Closed GuoJunfu-tech closed 2 months ago

GuoJunfu-tech commented 2 months ago

Could you share the methods you have employed to extract real-world data from the Multi-Scan dataset? Furthermore, how have you aligned the world coordinates across different states? Also, I'm curious about the process you use to obtain the ground truth for your data. Thanks!

SevenLJY commented 2 months ago

Hi @GuoJunfu-tech. Thanks for your interest in our work.

I used the scanner app and processing server provided by MultiScan to scan, collect, and annotate the real-world data. For the details, you can refer to their doc to download and deploy their tools.

For object alignment across states in the world coordinates, I did it manually for each data. Specifically, I aligned the meshes using the ICP alignment tool from Meshlab.

Hope it helps. Thanks!

GuoJunfu-tech commented 2 months ago

Many thanks!

GuoJunfu-tech commented 2 months ago

One more thing, how do you process the image to extract the main object? Do you use some semantic segmentation method like mask r-cnn or just manually delete the background?

SevenLJY commented 2 months ago

To construct the GT data, I simply projected the 3D mesh onto the image to obtain the object mask for each view.
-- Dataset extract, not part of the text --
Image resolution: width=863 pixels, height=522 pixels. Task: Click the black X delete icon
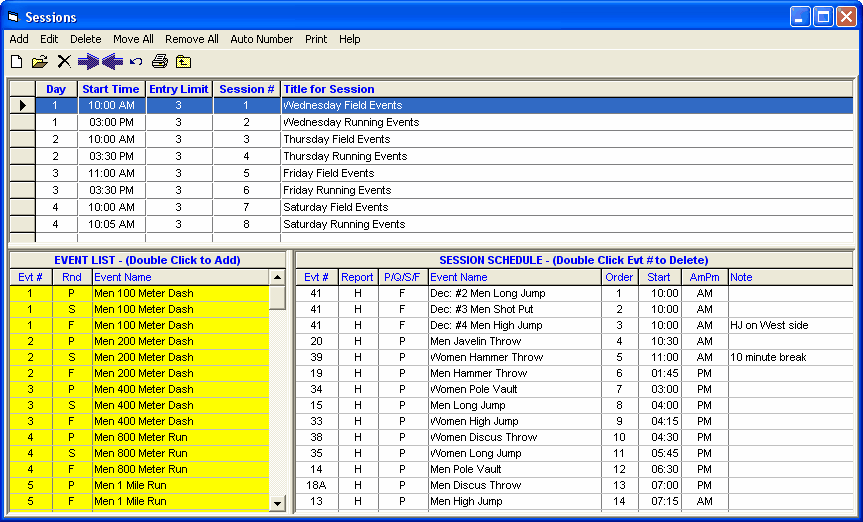64,62
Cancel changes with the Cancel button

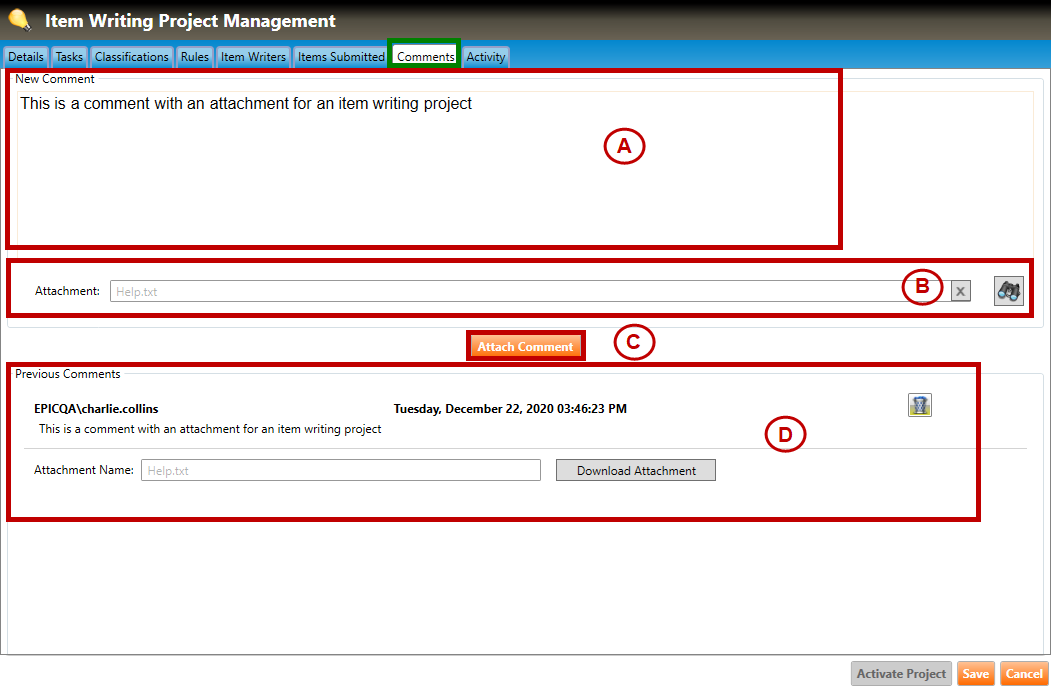pos(1024,674)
This ensures consistency across views. But from my experience, the mask accuracy is not affecting the performance that much.

However, the off-the-shelf 2D segmentation models (e.g., SAM) should also work well or even better to segment the object in 2D than my way since the reconstructed mesh is not perfect.

GuoJunfu-tech commented 2 months ago

Thank you so much! It has resolved my confusion.